━━━ THE DATA
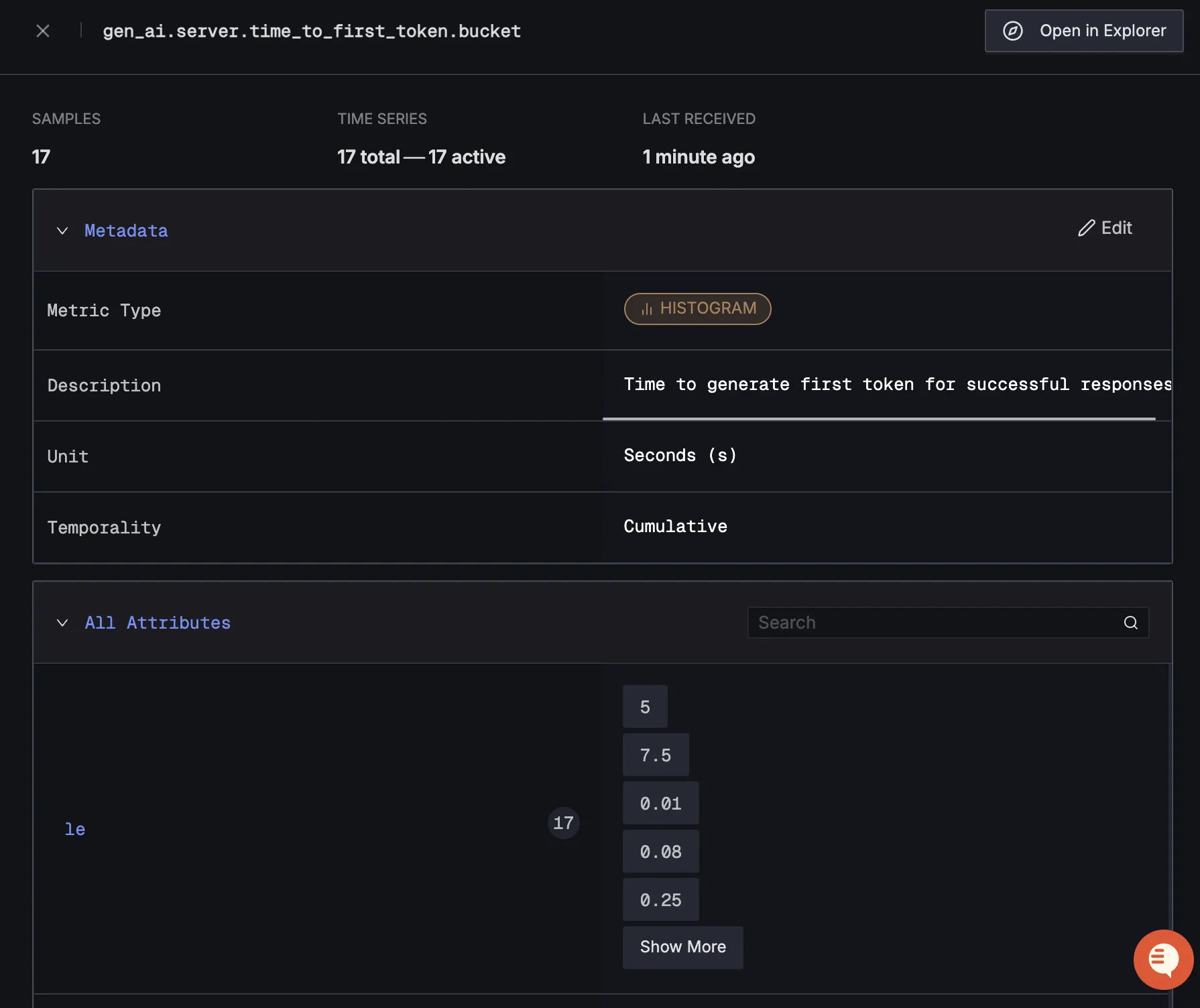Close the metric details panel
The height and width of the screenshot is (1008, 1200).
pos(43,31)
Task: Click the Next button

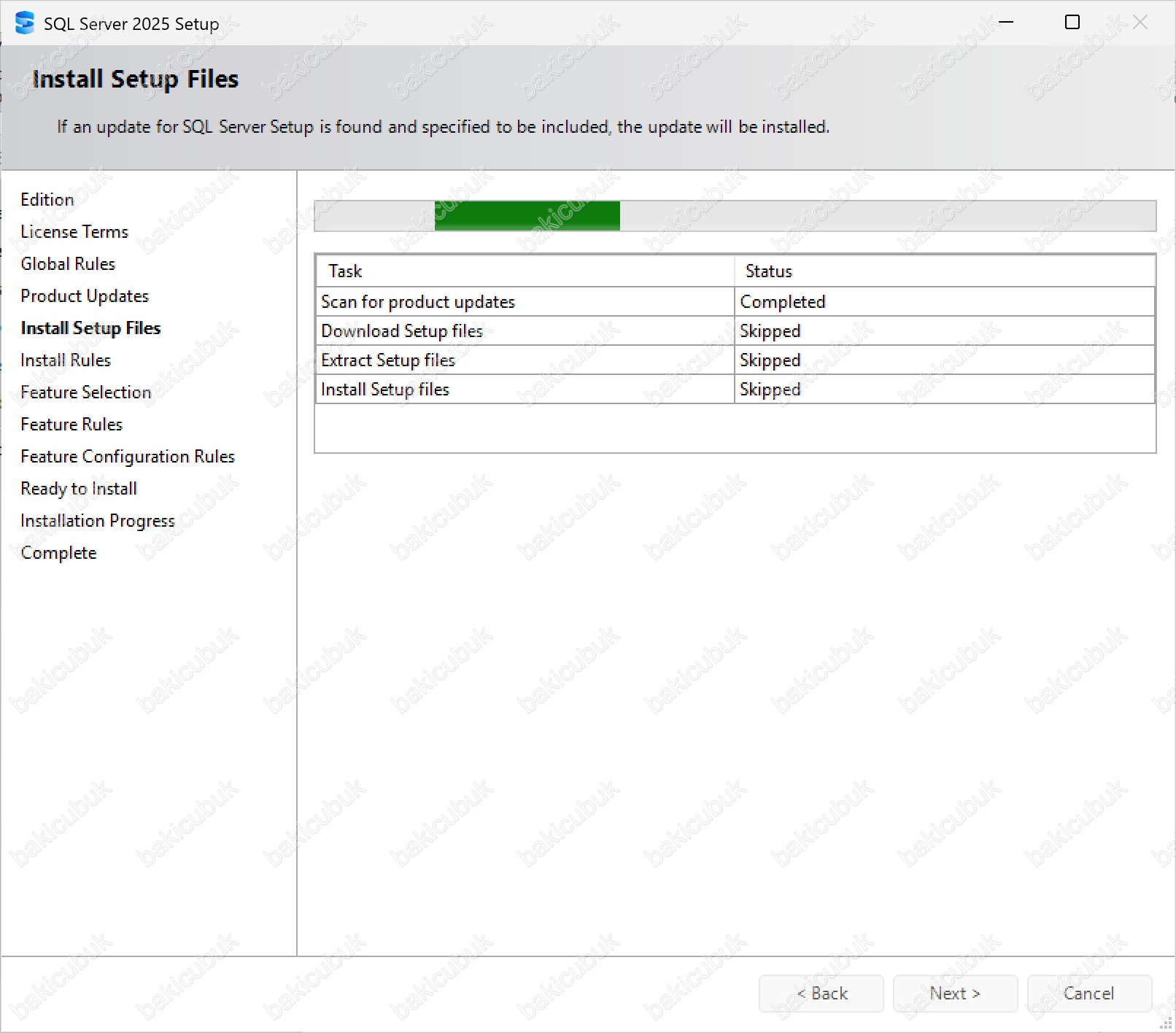Action: (x=954, y=993)
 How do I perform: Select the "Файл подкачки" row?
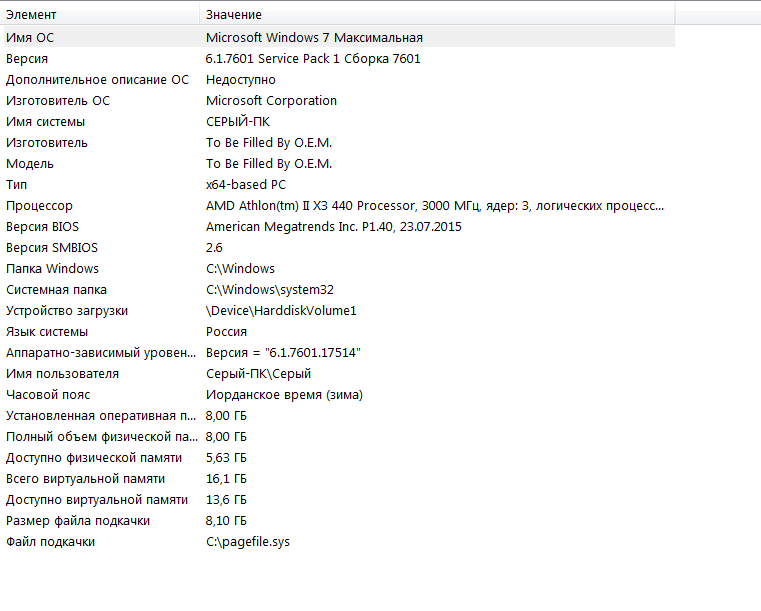pyautogui.click(x=50, y=541)
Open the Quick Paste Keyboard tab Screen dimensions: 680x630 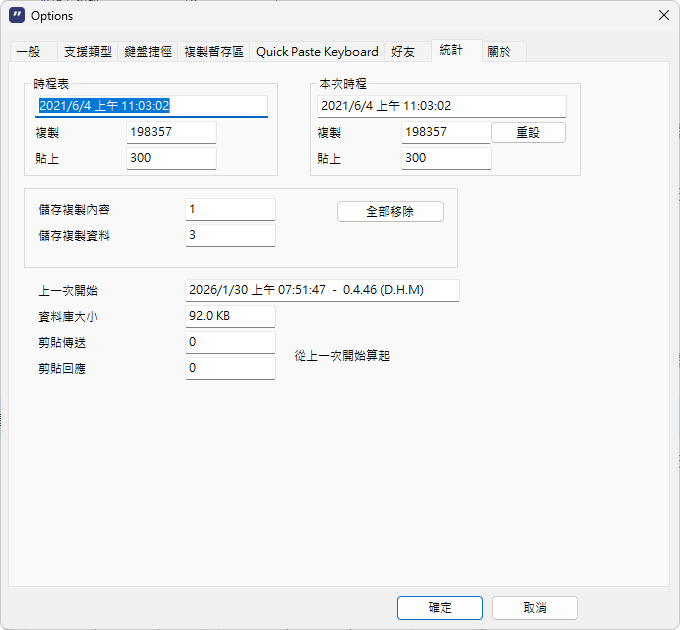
━━━━━━
Transcribe word for word only the lines from the one with "Task: Click the Next button" through the end of the listing; every picture is to be omitted.

▶ RESPONSE TO THE TASK
Task: Click the Next button

Action: (x=954, y=993)
 How do I perform: Select the "Файл подкачки" row?
pyautogui.click(x=50, y=541)
Open the Quick Paste Keyboard tab Screen dimensions: 680x630 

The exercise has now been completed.